Esta entrada tiene muy poco que ver con aquello sobre lo cual escribo. Va del dolor, del dolor físico que nos abre la puerta al dolor moral.
Hace tiempo que sufro de lumbago y tras una buena temporada sin problemas, el dolor ha vuelto. Es un dolor permanente y toca reflexionar. El dolor impide que nos concentremos en otras cosas, o que relativicemos, que ahorremos nuestro tiempo para lo más urgente e inmediato y releguemos el resto de cuestiones a un segundo plago, ejemplo, este mismo blog desatendido.
El dolor nos hace percibir las cosas con cierto hastío y permite, eso sí, seleccionar lo que realmente vale la pena, aquello que supera el umbral que de otra manera descartamos ante la imposibilidad de atenderlo todo.
El dolor frunce el ceño y es agotador.
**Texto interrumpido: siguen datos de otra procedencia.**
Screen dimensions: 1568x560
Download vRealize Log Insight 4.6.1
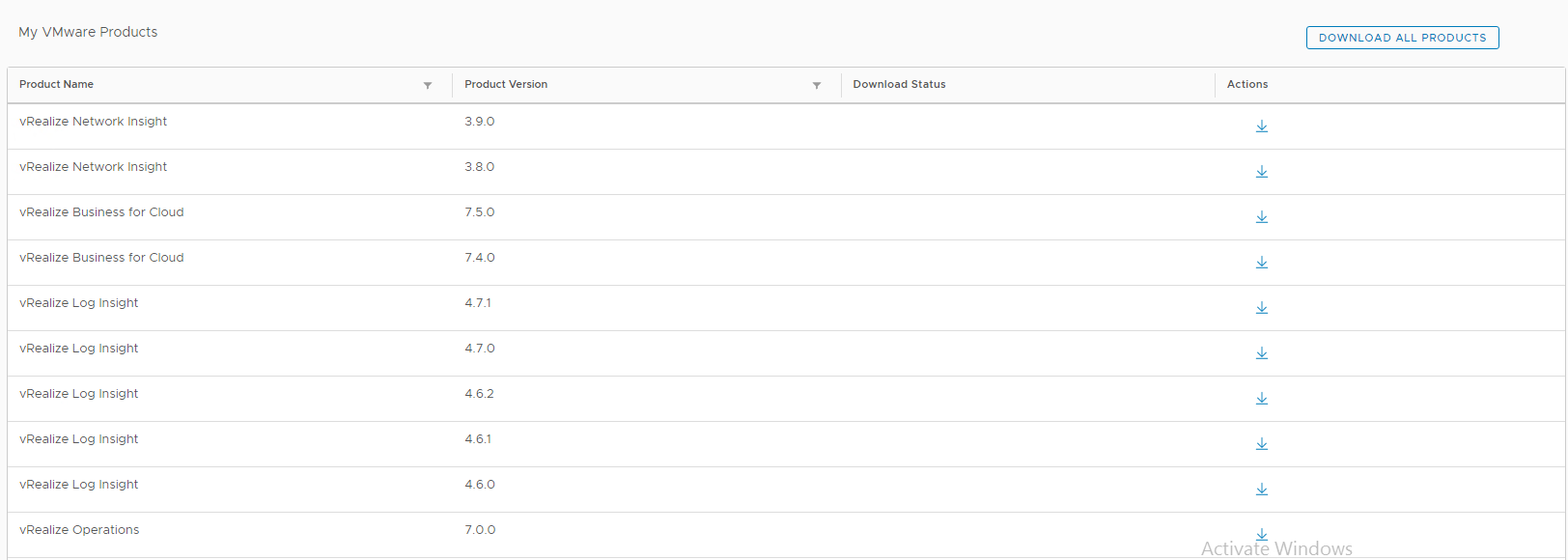[x=1261, y=444]
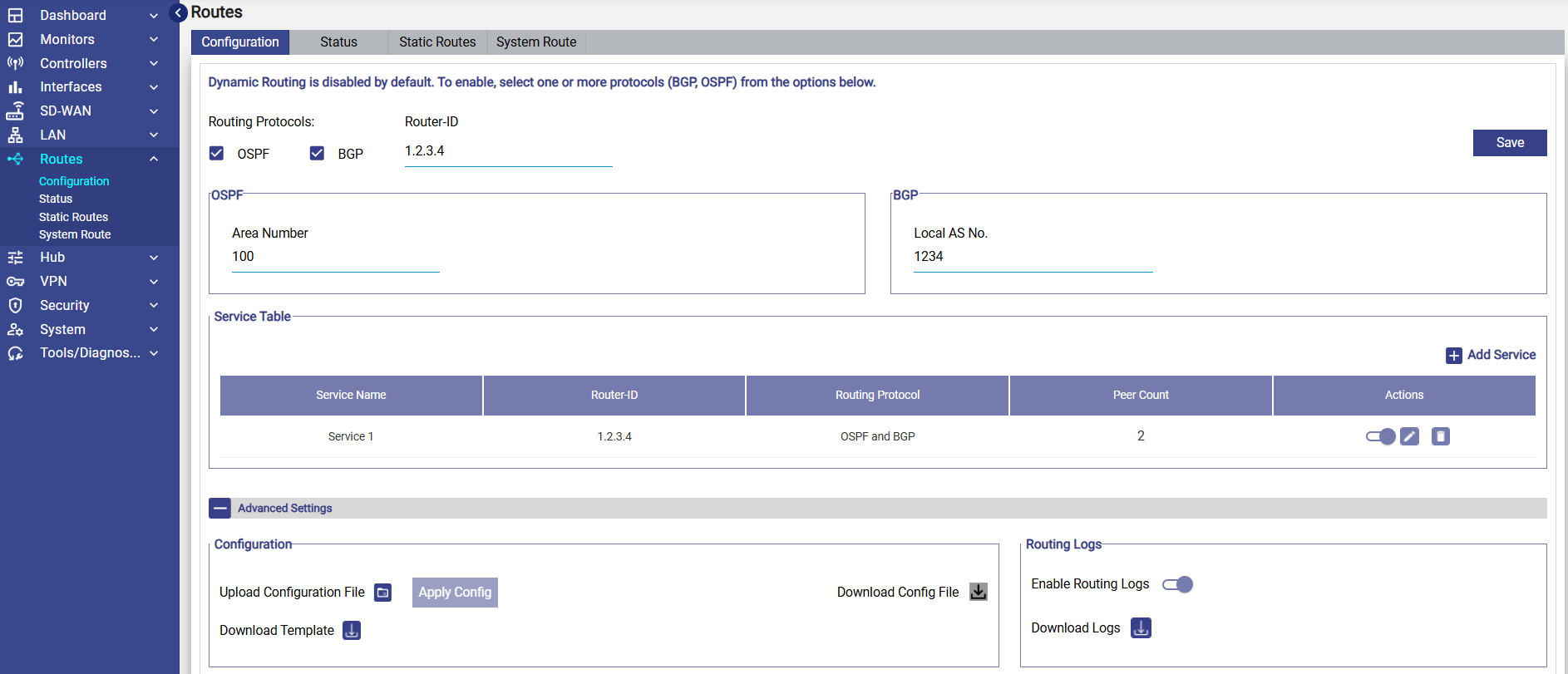Open the System Route tab

(536, 42)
Y muchas veces tenemos que superarlo a toda costa para seguir trabajando y manteniendo a la familia. Pero es un mal compañero de fatigas.
Comprendo a la gente que cerca del final de su vida quiere acabar con el dolor aunque sea a costa de su propia vida. Es comprensible sobre todo si no existe perspectiva alguna de mejora. Porque el dolor es tolerable ahora que sé que tiene que acabar tarde o temprano pero ¿cómo lo podría aceptar si fuera mayor y permanente?